■ RECORDS FOR THE TASK

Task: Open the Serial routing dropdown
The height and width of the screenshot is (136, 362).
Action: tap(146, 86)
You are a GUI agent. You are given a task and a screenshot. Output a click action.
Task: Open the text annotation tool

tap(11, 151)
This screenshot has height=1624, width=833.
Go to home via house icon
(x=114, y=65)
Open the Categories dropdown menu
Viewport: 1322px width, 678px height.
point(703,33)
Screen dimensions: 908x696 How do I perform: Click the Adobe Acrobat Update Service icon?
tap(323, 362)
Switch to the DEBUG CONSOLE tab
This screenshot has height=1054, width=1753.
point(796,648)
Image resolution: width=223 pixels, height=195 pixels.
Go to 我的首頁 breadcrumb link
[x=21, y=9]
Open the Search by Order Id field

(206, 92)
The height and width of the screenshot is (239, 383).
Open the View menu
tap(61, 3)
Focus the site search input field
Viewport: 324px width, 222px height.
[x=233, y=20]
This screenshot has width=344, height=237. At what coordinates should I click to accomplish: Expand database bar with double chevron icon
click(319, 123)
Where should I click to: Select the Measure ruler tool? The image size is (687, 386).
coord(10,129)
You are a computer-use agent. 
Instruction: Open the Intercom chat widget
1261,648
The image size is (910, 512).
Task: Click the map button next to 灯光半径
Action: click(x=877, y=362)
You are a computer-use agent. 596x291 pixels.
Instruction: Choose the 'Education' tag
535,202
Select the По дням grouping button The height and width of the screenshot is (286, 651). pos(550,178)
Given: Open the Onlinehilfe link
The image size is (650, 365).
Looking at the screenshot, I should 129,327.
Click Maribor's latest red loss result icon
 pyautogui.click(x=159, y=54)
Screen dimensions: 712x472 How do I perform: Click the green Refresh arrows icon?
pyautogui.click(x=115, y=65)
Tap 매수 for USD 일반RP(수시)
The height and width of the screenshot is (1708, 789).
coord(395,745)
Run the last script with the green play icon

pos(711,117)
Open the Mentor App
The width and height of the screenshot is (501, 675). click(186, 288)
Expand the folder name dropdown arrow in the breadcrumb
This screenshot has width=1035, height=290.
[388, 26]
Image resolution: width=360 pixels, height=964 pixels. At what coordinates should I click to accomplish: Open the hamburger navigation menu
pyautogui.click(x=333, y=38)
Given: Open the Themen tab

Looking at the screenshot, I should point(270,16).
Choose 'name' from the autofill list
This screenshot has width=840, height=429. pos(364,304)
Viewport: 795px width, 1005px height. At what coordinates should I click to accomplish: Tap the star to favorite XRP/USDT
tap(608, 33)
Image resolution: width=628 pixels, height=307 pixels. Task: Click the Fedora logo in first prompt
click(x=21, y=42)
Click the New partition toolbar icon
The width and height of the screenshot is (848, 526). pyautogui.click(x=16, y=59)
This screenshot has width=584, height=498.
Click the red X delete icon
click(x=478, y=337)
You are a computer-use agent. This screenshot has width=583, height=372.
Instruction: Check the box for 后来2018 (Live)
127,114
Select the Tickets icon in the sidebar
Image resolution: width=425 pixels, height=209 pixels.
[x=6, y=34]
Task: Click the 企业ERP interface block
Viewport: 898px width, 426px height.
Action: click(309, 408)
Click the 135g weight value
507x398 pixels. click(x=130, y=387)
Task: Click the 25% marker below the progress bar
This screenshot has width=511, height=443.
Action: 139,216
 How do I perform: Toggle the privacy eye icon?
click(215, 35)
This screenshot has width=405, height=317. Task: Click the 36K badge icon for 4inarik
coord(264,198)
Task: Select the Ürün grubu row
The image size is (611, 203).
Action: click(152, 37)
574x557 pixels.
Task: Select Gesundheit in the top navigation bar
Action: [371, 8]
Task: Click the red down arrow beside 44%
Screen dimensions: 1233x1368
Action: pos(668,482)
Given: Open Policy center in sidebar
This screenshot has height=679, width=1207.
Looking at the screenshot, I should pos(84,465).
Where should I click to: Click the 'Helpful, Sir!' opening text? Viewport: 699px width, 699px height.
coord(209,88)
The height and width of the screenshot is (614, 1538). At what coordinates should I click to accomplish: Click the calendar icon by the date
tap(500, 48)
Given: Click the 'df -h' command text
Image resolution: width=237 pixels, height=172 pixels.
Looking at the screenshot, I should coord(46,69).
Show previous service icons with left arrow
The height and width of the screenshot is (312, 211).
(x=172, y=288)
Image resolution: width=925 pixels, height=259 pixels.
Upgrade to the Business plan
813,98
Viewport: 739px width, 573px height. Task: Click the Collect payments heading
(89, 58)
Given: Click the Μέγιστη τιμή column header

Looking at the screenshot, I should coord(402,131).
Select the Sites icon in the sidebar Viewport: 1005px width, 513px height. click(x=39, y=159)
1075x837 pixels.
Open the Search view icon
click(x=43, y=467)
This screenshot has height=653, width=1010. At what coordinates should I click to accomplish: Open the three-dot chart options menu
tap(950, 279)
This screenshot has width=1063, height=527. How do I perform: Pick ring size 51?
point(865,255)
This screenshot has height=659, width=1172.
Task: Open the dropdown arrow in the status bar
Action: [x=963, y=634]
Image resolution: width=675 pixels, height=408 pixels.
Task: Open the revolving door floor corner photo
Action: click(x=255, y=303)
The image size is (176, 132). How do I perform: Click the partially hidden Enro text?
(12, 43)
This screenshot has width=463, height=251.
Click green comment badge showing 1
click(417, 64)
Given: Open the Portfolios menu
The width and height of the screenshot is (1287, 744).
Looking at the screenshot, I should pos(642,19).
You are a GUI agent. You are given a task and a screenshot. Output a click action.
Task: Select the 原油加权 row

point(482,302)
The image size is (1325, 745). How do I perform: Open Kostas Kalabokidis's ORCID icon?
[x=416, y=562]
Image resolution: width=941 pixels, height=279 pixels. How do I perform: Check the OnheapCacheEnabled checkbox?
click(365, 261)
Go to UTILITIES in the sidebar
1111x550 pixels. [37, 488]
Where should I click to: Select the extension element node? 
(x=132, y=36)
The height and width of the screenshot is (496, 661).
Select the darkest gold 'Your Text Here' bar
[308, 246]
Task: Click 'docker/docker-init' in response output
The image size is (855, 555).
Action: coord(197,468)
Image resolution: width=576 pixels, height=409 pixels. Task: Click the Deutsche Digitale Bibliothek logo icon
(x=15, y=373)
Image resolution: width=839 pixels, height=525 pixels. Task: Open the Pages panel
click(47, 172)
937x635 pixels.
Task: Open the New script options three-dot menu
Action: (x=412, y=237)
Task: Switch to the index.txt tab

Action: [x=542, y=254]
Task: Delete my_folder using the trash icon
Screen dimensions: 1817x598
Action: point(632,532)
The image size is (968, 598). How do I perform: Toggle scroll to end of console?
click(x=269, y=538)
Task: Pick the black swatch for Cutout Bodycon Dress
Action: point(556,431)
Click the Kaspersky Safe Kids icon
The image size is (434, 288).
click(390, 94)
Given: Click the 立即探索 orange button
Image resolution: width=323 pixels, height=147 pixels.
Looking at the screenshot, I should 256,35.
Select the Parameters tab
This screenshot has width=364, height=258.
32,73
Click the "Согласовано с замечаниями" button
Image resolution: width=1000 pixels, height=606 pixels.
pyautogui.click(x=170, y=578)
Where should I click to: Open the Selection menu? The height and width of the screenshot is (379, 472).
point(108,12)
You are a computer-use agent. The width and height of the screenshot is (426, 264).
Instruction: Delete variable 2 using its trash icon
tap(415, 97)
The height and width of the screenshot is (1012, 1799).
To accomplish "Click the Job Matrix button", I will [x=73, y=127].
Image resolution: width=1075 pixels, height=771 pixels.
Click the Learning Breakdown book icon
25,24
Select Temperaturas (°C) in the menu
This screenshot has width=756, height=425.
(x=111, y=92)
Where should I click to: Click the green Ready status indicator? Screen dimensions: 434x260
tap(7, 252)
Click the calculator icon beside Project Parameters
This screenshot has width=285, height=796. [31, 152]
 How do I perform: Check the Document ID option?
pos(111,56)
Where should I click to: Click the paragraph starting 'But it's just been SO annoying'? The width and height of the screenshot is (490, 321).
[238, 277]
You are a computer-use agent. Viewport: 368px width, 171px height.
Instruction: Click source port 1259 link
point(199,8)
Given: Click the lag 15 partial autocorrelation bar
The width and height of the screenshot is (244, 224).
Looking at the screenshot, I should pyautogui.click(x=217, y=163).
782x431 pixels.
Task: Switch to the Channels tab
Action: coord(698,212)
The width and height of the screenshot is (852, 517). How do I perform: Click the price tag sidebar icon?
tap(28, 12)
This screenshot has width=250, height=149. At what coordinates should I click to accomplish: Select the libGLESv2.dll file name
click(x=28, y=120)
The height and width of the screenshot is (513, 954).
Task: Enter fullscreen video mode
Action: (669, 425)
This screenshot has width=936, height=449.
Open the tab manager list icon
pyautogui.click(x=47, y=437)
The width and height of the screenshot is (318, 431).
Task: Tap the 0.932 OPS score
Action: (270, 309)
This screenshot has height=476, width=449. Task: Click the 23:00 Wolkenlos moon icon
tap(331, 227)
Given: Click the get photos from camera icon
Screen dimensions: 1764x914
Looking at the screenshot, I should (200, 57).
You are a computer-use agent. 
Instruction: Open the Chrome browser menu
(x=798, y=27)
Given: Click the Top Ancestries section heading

■ WORK TO COMPLETE
Find each line in the listing above that contains the string "button" and copy those lines. Case matters.

■ RESPONSE
Task: Click the map button next to 灯光半径
Select the По дням grouping button The height and width of the screenshot is (286, 651). pos(550,178)
Given: Click the 立即探索 orange button
Click the "Согласовано с замечаниями" button
To accomplish "Click the Job Matrix button", I will [x=73, y=127].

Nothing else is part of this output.